Here We Are Together

I prayed my way to

a confluence of PRIDE and Confederate flags.

Harleys and art galleries.

Two kinds of vulture and all you can eat catfish.

I found my way to a crochet festival, alien conference, and a Jesus parade featuring not one but three sons of God including the beer-gut, let’s-party Jesus.

I danced with a mob of glorious people in Basin Park and clapped inside the Pine Mountain Jamboree.  I dodged one narcissist and a few good men threatened by strong women.

After lunch at Mud Street Cafe, I hauled my body up an unforgiving hill, stopped for breath, and registered to vote.  In the parking lot of a charming Italian restaurant, I donated jewelry from my crumbly first marriage to the campaign for a nondiscrimination ordinance.

Local residents include ticks, magnolias, and miles of vines – a mess of oak, pine, walnut, hickory, and ash.  Some folks need valerian or AMSR, but give me the weighty breath of thunder, and sleep swallows me whole.  If you sit still long enough, bamboo sprouts between your toes.  Someone practices a flute from across our holler.   Around the corner is a haunted limestone hotel, a place where you can stand inside a dank morgue or let your body be massaged by spa professionals down the hall. An art colony houses lonesome bachelors not far from the occasional Sunday Disco Drag Brunch.

You’ll see skinks wiggling across sidewalks, showing off their sparkly blue tails.  You can never wear too much makeup in this town.    Deer amble along scuffed yellow lines.  People talk about bobcats, though I’ve never driven to those hollers.  I wonder if they are near the billboards begging us to repent, warning the end is near.  Does God stalk like a wild animal?

As of 12:04 p.m. on June 29, 2017, we have 37 annual parades and counting.

One close friend is convinced our vultures are actually angels.

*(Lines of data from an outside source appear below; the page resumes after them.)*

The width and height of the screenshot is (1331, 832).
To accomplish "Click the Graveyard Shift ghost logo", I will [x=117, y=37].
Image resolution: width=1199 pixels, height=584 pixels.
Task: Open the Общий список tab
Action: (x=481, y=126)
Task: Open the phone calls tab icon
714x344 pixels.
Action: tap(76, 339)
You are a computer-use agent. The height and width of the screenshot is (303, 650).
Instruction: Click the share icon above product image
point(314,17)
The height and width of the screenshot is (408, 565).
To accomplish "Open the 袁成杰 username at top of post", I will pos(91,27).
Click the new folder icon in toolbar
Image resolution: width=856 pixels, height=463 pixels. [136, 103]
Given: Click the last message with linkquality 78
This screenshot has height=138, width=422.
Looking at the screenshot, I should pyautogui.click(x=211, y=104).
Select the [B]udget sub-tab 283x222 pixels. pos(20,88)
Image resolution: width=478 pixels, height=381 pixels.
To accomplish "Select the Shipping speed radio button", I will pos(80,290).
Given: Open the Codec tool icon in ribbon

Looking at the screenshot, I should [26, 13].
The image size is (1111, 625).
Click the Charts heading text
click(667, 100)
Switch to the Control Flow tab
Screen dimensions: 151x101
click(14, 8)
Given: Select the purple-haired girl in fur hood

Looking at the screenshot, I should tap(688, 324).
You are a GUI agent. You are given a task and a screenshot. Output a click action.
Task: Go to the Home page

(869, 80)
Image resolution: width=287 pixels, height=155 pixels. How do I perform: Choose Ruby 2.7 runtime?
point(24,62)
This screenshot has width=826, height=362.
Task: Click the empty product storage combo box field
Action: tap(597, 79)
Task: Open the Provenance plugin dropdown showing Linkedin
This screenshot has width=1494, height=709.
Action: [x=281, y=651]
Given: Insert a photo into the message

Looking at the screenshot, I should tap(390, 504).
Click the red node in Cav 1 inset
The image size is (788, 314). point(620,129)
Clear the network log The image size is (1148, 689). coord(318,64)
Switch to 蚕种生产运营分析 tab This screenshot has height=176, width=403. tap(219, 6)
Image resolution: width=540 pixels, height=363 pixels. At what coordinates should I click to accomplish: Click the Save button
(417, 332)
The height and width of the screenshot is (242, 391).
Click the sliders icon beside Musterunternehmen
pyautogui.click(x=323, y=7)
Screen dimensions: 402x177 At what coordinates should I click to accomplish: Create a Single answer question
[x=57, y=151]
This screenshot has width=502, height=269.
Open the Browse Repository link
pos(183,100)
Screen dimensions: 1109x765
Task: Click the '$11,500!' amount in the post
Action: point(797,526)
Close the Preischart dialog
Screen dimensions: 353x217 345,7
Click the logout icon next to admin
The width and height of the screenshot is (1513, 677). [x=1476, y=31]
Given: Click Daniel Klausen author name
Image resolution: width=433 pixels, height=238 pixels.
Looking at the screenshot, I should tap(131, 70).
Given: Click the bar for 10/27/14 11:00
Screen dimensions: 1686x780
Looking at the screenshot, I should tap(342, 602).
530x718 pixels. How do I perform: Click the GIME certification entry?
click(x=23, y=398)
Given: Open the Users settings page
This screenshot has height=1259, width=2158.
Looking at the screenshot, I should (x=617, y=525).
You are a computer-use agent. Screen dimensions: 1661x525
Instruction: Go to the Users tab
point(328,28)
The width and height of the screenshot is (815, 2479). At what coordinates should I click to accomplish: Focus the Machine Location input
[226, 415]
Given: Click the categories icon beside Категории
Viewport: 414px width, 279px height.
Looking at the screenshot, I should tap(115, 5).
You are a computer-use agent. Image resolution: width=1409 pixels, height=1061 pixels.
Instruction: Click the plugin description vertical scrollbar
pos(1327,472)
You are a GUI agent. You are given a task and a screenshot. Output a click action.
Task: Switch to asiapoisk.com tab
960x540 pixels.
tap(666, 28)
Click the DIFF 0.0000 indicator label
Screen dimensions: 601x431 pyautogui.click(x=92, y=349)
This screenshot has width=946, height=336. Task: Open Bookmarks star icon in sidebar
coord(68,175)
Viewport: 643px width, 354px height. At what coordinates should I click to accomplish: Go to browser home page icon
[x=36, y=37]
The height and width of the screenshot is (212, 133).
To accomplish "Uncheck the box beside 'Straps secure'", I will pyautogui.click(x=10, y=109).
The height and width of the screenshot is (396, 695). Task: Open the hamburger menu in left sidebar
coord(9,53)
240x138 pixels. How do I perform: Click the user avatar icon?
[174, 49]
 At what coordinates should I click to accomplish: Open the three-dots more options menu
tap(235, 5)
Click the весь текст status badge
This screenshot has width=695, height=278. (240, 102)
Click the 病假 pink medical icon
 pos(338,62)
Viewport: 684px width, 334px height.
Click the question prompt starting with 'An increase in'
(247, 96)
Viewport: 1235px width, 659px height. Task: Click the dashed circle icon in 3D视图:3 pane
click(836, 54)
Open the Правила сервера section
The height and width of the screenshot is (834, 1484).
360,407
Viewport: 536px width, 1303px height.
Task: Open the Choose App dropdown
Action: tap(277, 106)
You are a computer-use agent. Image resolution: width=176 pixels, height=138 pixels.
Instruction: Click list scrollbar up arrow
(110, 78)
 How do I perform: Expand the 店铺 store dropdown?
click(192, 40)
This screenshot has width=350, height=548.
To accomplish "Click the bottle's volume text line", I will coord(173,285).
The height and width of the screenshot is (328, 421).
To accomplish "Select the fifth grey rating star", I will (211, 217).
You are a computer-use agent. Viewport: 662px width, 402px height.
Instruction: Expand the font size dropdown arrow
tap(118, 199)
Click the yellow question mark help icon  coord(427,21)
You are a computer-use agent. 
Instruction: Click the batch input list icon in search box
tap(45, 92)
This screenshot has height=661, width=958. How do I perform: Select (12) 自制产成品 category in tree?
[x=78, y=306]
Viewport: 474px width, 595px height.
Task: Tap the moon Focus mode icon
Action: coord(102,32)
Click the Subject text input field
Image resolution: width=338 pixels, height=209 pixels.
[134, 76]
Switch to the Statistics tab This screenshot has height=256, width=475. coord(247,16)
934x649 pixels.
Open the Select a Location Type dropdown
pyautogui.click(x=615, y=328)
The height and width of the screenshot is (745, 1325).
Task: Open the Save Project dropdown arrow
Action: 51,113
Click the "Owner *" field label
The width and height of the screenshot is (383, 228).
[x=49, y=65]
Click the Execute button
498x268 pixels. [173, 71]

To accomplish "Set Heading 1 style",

We’ve got bars you can smoke in and rainbow waterfall steps you can climb up.

A well fed and beloved bunny spits change and receipts at you.

Prayer introduced me to an artist who paints chimpanzees on Christ of the Ozarks, giving some pretty to that stubby statue.  I wish a teenager would throw a bandana on his head, so he could be what God intended – the concrete incarnation of Willie Nelson.

I prayed my way to dry rub barbecue and honeymoons every night of the year – the one woman who got locked out of her bungalow after midnight, her newly beloved, glasses-in-the-commode drunk.  Thank goodness she wasn’t naked, her head-to-foot Hello Kitty jumper kept her warm as she tearfully shuffled along White Street at 3 a.m.  “Somebody please help me,” she muttered, and from a distance, us locals must question if this big-headed, fuzzy creature is for real or an apparition.  The veil is thin.  Maybe it’s the occasional E. coli entering our healing waters.  Maybe it’s the Osage and the ancestral sweet revenge for desecrating their oasis.  Still, we love our little town.

Inside this hilly snow globe Victorian village, I blow kisses to four different men on my drive home from the Berryville Walmart.   Last summer, I saw six people of color.  The pharmacy refuses to sell Sudafed without a prescription, though this mandate offers no pressure to lock our doors.  We live at the confluence of hurt and poverty.  Some people make their home in caves. It’s complicated, I say, in response to my relationship with northwest Arkansas.  We live at the confluence of resilience and imagination.  If I had been born with a business mind, I’d open a lingerie shop called The Vicar’s Wife.

I prayed my way to a town buried under emerald water lined with scrubby junipers fingering limestone bluffs.  We swim and bubbles tickle our bodies, signaling the scuba divers exploring an amphitheater below.   My little nephew howls and leaps out of the water and into his big sister’s arms.  “A fish bit my nipple,” he shrieks.  Just the other day I saw a 45-pound striper bass mounted on a wall.

I found my way to fearless art makers, musicians, and dreamers unafraid to tell their stories.  To a kid who makes me laugh until I pee.  To people who deliver homemade noodles when you’re struck by a summer cold, people who hang artisanal bread on your screen door, people who talk to God and the archangels freely.

If Flannery O’Connor and Tom Robbins got pregnant, they would give birth to Eureka Springs – this town of 2100.  2100 misfits.  2100 souls I’ll miss and cry over when it’s time to leave.

Eureka Collage.jpg

3 thoughts on “Here We Are Together

  1. Joanne, I loved this. It so much echoes the wondrousness of what I felt especially in my early years in Eureka, and you write both beautifully and with keen mind and open heart, in bemusement, love, and specificity. I hope you and Dennis can stay there a long, long time.